Is emotional intelligence by Daniel Goleman worth reading?

Emotional Intelligence by Daniel Goleman helps most if you are looking for a way to understand how emotions work and what is 'EI'. It unravels the capability of individuals to recognize their own emotions and completely changes one's thinking, behavior towards everything.

What is the main idea of emotional intelligence by Daniel Goleman?

Daniel Goleman in his book Emotional Intelligence. Dr. Goleman described emotional intelligence as a person's ability to manage their feelings so that those feelings are expressed appropriately and effectively. According to Goleman, emotional intelligence is the largest single predictor of success in the workplace.

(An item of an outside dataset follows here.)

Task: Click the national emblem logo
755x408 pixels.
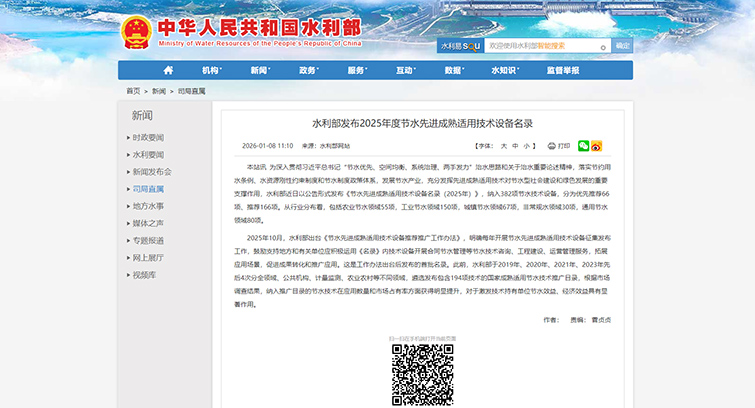Action: click(x=135, y=30)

What is the best book on emotional intelligence?

13 of the Best Emotional Intelligence Books for Leaders, Managers, and Employees.

Social Intelligence by Daniel Goleman. ... .

The EQ Edge: Emotional Intelligence and Your Success by Steven J. ... .

Go Suck a Lemon: Strategies for Improving Your Emotional Intelligence by Michael Cornwall. ... .

The Power of Vulnerability by Brené Brown..

What is Daniel Goleman's thesis in his book emotional intelligence?

In the book Emotional Intelligence by Daniel Goleman, the central thesis that he tries to point out is that emotional intelligence may be more important than I.Q. in determining a person's well being and success in life.